Conventional legume seeds have been playing a key role as a source of protein in the diets of both human beings and animals, but their production is not sufficient to meet the increasing protein requirements, particularly in a developing country like India. To meet the inadequate supply of proteins in developing countries, where animal protein is grossly insufficient and also relatively expensive, recent research efforts are being geared towards finding out novel and economic sources of food proteins. Among the various alternative protein sources, the under-utilized legume seeds received more attention, whose protein potential remains under-developed. In this present study, the effect of various common processing methods on the nutritional value, antinutritional compounds, biological value and protein quality of seed materials of a South Indian under-utilized food legume, sword bean (SB) (Canavalia gladiata (Jacq.) DC.) was investigated.

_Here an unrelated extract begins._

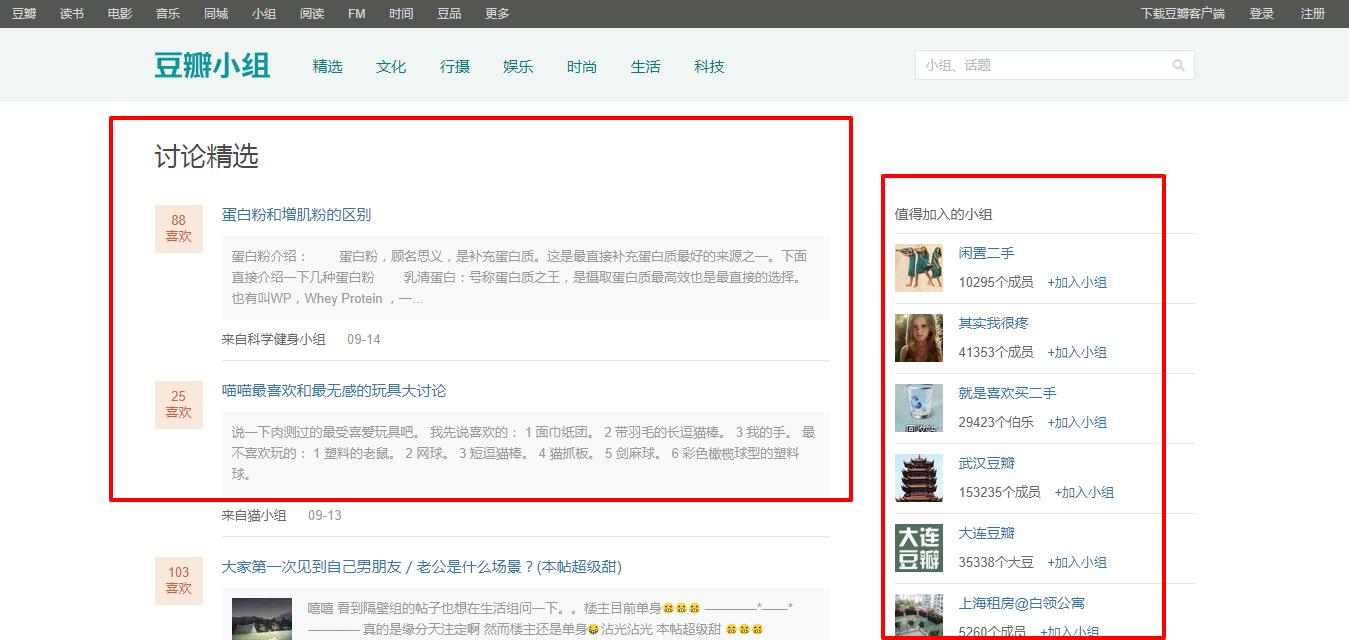The height and width of the screenshot is (640, 1349).
Task: Select 电影 in the top navigation bar
Action: point(119,14)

The mature raw SB seeds contained 28.39% of protein, 7.84% of lipid, 8.23% of fiber, 5.63% of ash and 49.91% of carbohydrates. The autoclaving treatment was more effective in reducing the maximum levels of various antinutritional compounds such as total free phenolics (91%), tannins (85%), L-Dopa (92%), phytic acid (83%), raffinose (84%), stachyose (66%), verbascose (83%), haemagglutinating activity (88%), trypsin inhibitor activity (75%) and a-amylase inhibitor activity (65%) without affecting the nutritional value of SB seeds when compared to soaking, cooking or roasting treatments. The rats fed with the experimental diet containing autoclaved SB seeds as a protein source exhibited better growth performance such as feed intake (219 g) and body weight gain (58 g). Moreover, the protein quality parameters such as true digestibility, biological value, net protein utilization and utilizable proteins were higher in the experimental diet containing autoclaved SB seeds as a protein ingredient. Hence, such autoclaving treatment could be recommended for the utilization of SB seeds as an alternative/additional protein source in the diets of human beings/animals.